WHAT THIS TASK INVOLVES >>
Starting at the line that has "Choose the +98BTS sender option" and stopping after the line that has "click(x=532, y=282)", write those lines out again, swapping "Open" for "Expand" and leaving everything else unchanged.

GIVEN INFORMATION >>
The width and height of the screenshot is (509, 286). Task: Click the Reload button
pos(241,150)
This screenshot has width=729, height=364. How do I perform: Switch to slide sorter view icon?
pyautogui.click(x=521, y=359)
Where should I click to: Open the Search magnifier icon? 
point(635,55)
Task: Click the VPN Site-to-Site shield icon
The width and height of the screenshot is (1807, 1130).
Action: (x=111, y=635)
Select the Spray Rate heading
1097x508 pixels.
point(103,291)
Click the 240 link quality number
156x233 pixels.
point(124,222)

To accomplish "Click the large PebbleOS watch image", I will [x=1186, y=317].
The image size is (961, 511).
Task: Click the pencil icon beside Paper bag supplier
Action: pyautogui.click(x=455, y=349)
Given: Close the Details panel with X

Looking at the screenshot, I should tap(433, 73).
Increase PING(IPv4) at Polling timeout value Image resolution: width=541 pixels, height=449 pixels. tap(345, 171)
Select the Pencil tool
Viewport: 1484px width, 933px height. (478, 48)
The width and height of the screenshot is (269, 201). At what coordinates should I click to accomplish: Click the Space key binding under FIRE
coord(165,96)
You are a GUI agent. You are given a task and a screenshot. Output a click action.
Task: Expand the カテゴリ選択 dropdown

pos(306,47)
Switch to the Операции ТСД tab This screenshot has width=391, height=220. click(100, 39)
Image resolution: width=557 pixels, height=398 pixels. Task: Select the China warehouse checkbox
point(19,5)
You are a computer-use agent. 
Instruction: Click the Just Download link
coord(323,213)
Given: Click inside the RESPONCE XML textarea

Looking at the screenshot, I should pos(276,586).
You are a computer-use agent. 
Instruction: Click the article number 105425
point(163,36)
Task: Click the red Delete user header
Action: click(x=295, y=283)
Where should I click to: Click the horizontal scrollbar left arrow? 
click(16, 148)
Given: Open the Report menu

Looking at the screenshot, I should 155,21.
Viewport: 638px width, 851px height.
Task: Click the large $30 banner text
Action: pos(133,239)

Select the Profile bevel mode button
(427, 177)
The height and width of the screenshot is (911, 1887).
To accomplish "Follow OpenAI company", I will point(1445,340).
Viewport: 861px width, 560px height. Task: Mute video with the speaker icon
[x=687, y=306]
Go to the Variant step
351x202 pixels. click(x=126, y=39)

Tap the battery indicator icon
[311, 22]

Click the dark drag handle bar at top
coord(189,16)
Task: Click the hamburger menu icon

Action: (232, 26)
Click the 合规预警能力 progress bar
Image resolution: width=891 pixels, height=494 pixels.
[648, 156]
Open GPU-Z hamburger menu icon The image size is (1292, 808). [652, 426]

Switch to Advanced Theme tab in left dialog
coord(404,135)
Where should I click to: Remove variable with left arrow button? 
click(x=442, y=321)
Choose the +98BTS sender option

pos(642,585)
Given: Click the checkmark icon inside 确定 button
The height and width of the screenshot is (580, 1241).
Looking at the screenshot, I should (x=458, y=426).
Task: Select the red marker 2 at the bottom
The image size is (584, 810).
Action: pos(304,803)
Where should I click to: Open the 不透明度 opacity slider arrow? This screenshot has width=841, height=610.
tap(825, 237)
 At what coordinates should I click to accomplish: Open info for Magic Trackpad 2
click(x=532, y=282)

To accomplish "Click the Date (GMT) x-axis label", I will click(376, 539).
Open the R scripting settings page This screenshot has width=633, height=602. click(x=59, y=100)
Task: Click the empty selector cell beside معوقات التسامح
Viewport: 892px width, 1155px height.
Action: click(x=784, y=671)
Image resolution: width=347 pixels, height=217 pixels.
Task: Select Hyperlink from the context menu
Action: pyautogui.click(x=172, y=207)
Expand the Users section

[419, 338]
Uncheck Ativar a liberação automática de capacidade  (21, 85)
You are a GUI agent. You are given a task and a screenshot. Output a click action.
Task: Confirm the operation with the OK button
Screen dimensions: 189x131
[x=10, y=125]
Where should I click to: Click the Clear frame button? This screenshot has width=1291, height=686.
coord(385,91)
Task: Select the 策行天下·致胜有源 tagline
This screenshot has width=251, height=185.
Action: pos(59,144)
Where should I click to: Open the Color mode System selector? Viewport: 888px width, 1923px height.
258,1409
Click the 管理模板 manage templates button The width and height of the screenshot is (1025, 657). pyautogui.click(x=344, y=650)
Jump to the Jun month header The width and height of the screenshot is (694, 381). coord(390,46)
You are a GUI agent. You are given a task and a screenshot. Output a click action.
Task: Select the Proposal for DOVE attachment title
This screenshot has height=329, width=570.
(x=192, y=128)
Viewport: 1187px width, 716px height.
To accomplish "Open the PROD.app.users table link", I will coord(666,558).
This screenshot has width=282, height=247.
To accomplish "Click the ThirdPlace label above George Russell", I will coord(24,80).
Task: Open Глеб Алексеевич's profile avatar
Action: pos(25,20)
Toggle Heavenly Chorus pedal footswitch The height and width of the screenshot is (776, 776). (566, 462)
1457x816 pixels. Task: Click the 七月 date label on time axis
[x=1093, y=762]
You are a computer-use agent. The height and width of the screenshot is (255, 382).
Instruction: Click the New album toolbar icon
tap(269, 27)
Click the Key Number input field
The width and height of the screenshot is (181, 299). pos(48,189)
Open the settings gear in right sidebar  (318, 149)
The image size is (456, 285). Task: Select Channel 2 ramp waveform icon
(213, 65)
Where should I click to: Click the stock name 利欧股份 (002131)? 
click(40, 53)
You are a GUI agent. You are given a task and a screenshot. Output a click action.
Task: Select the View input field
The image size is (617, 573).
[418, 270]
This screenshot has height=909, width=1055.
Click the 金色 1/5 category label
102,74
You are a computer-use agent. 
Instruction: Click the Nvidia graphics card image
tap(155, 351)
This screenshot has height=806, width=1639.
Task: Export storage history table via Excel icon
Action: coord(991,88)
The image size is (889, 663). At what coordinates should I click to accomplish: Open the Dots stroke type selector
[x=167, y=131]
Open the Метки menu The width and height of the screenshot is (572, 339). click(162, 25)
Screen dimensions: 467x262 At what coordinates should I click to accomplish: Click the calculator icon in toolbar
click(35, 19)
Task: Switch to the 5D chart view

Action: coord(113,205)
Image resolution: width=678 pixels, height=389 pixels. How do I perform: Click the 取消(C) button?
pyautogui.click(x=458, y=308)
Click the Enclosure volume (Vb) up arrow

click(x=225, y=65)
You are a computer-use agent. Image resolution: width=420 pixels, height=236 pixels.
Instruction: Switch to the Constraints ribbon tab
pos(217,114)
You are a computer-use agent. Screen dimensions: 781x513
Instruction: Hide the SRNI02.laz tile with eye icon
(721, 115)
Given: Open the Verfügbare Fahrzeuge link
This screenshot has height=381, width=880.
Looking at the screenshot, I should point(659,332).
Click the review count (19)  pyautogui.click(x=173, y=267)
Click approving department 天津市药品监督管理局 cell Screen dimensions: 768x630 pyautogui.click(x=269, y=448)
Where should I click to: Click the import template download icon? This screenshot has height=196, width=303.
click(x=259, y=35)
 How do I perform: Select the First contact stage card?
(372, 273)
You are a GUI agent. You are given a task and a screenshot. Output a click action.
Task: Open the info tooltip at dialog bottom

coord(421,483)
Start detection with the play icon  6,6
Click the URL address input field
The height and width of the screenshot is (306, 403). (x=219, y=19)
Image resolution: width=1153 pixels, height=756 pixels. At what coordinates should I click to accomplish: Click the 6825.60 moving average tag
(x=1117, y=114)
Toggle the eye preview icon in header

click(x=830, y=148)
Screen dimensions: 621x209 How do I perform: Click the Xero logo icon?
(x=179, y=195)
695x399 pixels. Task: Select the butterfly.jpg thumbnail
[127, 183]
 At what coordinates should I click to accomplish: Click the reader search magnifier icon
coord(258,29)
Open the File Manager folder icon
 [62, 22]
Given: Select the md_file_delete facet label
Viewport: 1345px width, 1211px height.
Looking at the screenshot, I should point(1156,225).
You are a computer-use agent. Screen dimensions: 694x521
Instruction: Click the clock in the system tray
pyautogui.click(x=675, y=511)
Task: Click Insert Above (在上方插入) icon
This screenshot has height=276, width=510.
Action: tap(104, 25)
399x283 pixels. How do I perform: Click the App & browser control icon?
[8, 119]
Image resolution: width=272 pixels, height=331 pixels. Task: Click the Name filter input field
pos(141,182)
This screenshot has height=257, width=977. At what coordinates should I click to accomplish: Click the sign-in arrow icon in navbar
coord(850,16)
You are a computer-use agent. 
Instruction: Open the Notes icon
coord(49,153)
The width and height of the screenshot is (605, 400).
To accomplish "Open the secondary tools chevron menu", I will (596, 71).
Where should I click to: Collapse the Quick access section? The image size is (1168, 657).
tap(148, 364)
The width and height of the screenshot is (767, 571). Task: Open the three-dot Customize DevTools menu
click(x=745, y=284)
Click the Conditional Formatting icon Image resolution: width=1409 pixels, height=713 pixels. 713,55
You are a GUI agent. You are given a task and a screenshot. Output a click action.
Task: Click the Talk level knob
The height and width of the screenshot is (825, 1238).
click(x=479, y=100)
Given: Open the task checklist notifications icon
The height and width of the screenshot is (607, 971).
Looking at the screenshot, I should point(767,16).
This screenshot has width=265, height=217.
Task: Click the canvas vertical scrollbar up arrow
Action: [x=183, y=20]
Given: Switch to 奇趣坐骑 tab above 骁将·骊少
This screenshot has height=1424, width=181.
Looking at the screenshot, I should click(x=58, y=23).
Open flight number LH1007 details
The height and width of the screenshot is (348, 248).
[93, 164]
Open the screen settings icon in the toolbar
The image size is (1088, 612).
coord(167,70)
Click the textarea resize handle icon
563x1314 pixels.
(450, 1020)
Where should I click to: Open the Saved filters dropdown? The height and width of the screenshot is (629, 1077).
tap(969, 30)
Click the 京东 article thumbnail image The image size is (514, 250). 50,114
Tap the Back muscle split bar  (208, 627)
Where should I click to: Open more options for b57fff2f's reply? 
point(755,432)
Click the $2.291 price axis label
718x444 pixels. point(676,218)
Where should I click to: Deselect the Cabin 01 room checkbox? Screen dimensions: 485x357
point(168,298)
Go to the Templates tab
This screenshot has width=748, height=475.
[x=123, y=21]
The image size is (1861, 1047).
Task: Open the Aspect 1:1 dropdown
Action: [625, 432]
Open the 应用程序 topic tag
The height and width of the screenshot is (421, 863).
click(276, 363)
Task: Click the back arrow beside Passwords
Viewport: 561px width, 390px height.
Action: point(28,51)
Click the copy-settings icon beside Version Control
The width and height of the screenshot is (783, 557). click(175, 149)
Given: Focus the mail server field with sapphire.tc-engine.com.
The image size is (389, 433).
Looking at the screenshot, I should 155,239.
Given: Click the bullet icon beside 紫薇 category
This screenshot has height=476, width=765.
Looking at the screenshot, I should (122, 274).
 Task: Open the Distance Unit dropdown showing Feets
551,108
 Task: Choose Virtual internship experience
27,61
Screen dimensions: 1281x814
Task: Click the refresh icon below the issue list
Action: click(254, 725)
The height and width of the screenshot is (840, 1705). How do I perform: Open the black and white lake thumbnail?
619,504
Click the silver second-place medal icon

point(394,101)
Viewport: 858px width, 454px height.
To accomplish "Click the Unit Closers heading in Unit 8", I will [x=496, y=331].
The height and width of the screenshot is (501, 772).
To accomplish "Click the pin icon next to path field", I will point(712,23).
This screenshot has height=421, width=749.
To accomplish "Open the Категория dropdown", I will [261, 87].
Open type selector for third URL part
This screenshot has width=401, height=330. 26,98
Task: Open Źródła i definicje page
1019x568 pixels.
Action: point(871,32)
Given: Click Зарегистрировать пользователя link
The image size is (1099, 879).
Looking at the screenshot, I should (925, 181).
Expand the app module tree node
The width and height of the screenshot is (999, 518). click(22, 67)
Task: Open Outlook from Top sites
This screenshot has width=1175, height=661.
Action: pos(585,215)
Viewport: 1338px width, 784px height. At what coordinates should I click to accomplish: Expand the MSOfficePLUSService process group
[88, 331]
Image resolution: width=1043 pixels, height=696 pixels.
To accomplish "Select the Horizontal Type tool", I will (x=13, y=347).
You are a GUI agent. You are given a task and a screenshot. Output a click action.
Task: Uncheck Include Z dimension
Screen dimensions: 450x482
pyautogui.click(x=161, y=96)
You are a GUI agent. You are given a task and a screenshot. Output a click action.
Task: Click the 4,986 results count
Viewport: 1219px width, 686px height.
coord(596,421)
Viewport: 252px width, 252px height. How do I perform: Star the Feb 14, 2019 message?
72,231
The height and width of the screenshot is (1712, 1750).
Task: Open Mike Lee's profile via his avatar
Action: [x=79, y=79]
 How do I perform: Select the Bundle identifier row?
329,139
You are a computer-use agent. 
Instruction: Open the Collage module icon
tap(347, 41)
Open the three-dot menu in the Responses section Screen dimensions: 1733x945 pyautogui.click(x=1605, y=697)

EXERCISE RESULT >>
Choose the +98BTS sender option

pos(642,585)
Given: Click the checkmark icon inside 确定 button
The height and width of the screenshot is (580, 1241).
Looking at the screenshot, I should (x=458, y=426).
Task: Select the red marker 2 at the bottom
The image size is (584, 810).
Action: pos(304,803)
Where should I click to: Expand the 不透明度 opacity slider arrow? This screenshot has width=841, height=610.
tap(825, 237)
 At what coordinates should I click to accomplish: Expand info for Magic Trackpad 2
click(x=532, y=282)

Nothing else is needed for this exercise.